Discussion with Alan Kay about Robot Odyssey

One of Alan Kay's favorite games is Robot Odyssey! I wrote to him:

From: Don Hopkins Subject: Robot Odyssey

One thing I've always wanted to do is a re-make of Robot Odyssey, with the
full power of a real programming language underneath it, and lots of cool toys
for the robots to play with! That was such a powerful concept for a game!

-Don

From: Alan Kay Subject: Robot Odyssey

I actually argued with him [Will Wright] and Maxis for not making SimCity very
educational. E.g. the kids can't open the hood to see the assumptions made by
SimCity (crime can be countered by more police stations) and try other
assumptions (raise standard of living to counter crime) etc. I've never
thought of it as a particularly good design for educational purposes.

However, I have exactly the opposite opinion of Robot Odyssey, which I thought
was a brilliant concept when the TLC people brought it to me at Atari in the
early 80s. (Rocky's Boots is pretty much my all time favorite for a great game
that really teaches and also has a terrific intro to itself done in itself,
etc. Warren Robinette is a very special designer.).

* _LISTED ENTRIES_
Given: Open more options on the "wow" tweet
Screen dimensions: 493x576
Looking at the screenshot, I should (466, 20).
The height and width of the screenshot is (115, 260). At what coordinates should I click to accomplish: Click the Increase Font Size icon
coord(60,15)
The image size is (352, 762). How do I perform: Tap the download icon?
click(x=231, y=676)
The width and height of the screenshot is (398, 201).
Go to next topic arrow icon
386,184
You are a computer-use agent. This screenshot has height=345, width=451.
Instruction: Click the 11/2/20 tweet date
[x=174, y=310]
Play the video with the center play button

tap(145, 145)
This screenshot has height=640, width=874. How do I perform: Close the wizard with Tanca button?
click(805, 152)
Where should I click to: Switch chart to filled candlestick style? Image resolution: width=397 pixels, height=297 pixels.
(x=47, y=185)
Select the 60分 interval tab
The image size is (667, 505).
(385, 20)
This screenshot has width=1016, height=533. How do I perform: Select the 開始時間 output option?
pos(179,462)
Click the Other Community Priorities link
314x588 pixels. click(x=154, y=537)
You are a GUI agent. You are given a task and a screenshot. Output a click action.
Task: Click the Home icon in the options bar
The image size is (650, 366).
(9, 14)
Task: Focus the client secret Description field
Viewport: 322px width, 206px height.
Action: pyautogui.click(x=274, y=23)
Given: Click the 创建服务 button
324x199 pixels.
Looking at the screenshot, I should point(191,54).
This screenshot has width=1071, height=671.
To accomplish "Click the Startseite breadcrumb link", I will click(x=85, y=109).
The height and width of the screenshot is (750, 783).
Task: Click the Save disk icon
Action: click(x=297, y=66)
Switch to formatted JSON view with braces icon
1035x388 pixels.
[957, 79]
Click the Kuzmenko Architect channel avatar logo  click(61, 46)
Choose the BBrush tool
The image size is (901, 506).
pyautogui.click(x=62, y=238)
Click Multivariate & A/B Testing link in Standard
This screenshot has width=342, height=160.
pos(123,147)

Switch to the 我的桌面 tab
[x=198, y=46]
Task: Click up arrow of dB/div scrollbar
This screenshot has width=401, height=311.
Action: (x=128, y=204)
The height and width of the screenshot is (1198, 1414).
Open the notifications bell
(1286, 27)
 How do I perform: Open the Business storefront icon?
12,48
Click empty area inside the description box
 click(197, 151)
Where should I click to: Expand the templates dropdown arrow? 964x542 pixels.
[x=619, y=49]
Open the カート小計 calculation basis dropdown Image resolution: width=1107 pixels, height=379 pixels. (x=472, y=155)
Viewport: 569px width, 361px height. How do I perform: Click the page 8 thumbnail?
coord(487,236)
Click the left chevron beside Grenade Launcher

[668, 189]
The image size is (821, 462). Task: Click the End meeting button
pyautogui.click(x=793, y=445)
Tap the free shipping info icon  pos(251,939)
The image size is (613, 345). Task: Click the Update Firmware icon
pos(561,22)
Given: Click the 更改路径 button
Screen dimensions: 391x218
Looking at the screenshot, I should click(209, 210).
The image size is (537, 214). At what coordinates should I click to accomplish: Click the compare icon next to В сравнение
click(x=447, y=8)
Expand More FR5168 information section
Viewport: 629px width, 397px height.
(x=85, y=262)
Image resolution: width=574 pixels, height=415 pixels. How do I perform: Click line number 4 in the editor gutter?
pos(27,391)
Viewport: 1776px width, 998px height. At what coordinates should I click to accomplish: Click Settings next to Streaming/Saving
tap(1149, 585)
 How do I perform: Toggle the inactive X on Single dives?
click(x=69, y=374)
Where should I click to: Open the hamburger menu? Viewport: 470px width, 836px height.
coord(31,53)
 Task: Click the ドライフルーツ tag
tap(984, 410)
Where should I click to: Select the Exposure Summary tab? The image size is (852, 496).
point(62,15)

* _CHALLENGES_
1. In the Robot Odyssey discussion, where and when did the TLC people bring Robot Odyssey to Alan Kay?
2. Quote from the Robot Odyssey discussion the passage that begins with the words "However, I have" and ends with "very special designer.).".

* _TASK SOLUTIONS_
1. At Atari in the early 80s.

2.
However, I have exactly the opposite opinion of Robot Odyssey, which I thought
was a brilliant concept when the TLC people brought it to me at Atari in the
early 80s. (Rocky's Boots is pretty much my all time favorite for a great game
that really teaches and also has a terrific intro to itself done in itself,
etc. Warren Robinette is a very special designer.).